Ынсо поставила чашку на стол и посмотрела в глаза собеседницы. Несколько незаметных веснушек на щеках сегодня отражали ее спокойствие. Эти веснушки в зависимости от эмоционального состояния Ю Хэран выглядели всегда по-разному. Когда Ю Хэран была погружена в написание сценария, они имели форму букв, когда была переполнена радостными чувствами, веснушки, казалось, ярко расцветали на ее лице.
– Что-то случилось там, куда вы ездили? В Мунгёне?
– А как вы думаете, что там могло случиться?
– Если бы знала, разве б спрашивала?
Что касается работы, то Ю Хэран без конца и без всякого сожаления вкладывала в нее всю душу, что и составило ее прекрасную репутацию. Совсем недавно, когда пришлось туго на работе, несколько продюсеров в один голос заявили, что если бы с нами была Ю Хэран, то…
Никто из них не смел в присутствии Ю Хэран произнести: «Ну что такого может написать женщина-сценарист?» Все без исключения признавали, что она была действительно талантливым сценаристом. Особенно ее талант проявлялся в документальных фильмах. Когда слышишь ее текст, начитанный диктором передачи, сразу перед глазами проплывают картины, как она его писала, как ездила по разным городам и собирала информацию, как работала на съемочной площадке. Даже если у нее что-то и не клеилось, среди сотен выражений она подбирала именно те, которые вызывали бы у зрителей то же впечатление, если бы они сами присутствовали на месте происшествия.

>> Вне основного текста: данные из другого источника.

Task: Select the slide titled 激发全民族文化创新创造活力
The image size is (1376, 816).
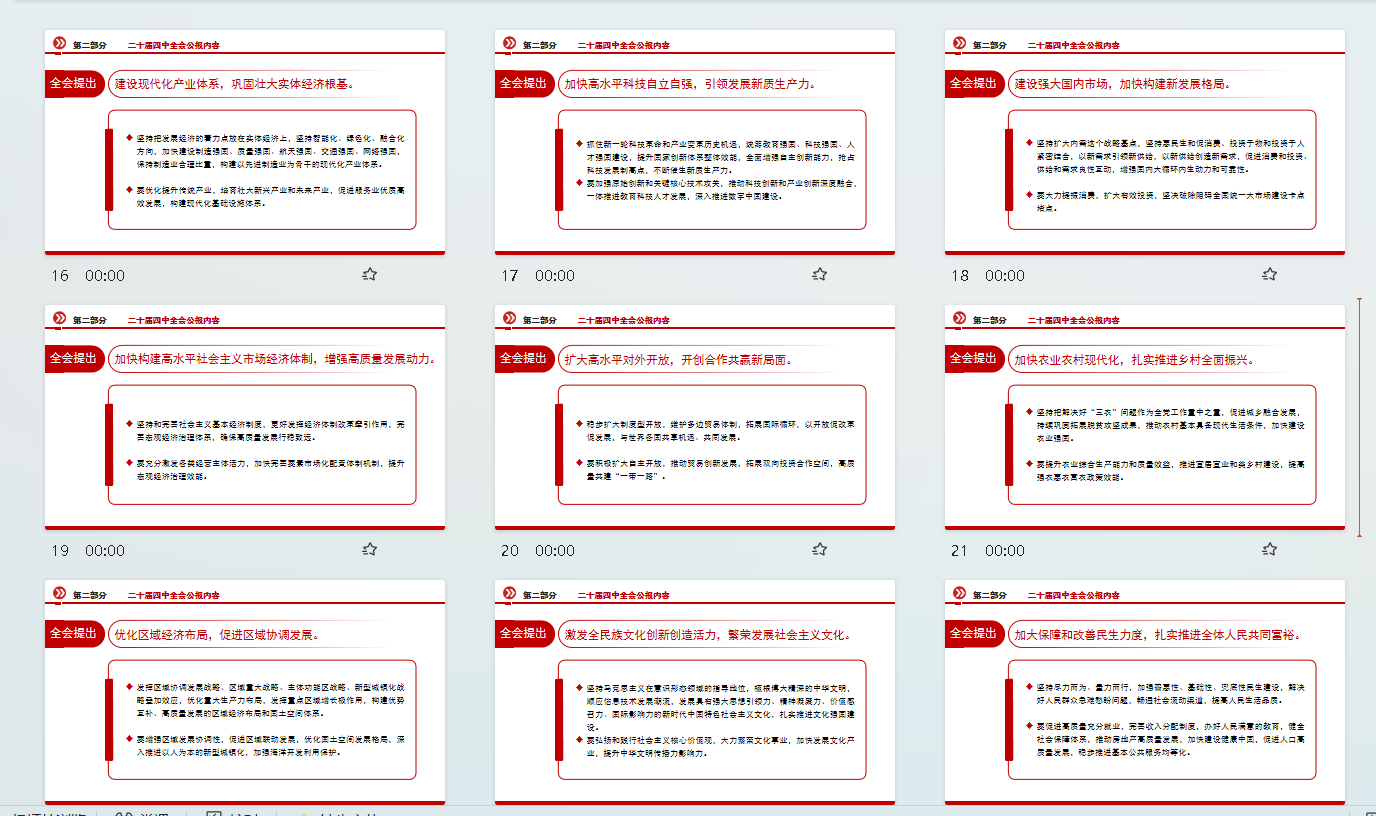Action: pos(695,692)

Она разъезжала повсюду, собирала материалы, присутствовала на съемках и вдруг в один прекрасный день, улучив момент, закончив черновую работу в написании сценария, она уезжает в Мунгён из-за Но Тэсу.
– Я оставила его, не стала жить с ним, но не потому, что отказалась от любви к нему. Не то что бы это был отказ, назову это по-другому, мне удалось понять его. Понимаете ли вы меня? Есть разница между тем, когда ты не можешь отказаться от кого-то, и тем, когда ты уже отказался от него.
В течение десяти дней я наблюдала за тем, как он, отрешившись от всего, фотографировал дятла, тогда-то я и поняла… Хорошо, что поехала в Мунгён именно тогда, если бы не поехала, я бы захотела навсегда остаться жить с ним, это бы вызвало в моей душе настоящую войну.
Это меня и сразило, я не смогла устоять. Что такого в этой малюсенькой неважной птичке, чтобы отдавать ей столько своих сил? Сначала было очень обидно, а после стало казаться, что и он стал похож на этого маленького дятла. Живет в заброшенной, совершенно пустой школе, варит себе рис, ночью ли, днем ли, без разбора, а в местах, где, возможно, пролетит дятел, устанавливает камеру… Только удивляешься, неужели человек может так жить?!
Оказывается, на свете есть такие странные люди, которые не влюбляются как мужчина в женщину или женщина в мужчину, а живут влюбленными только в работу…
Молчание.
– Вы, может, и рассмеетесь, когда я вам это скажу… По возвращении из Мунгёна какое-то время я была удручена. Думала, неужели это все было из-за дятла? Когда мы лежали рядом, он и не думал обнять меня, однажды я попросила его об этом, но он даже не пошевелился. Что мне оставалось тогда делать? Я первая заговорила с ним, потом первая поцеловала его в губы.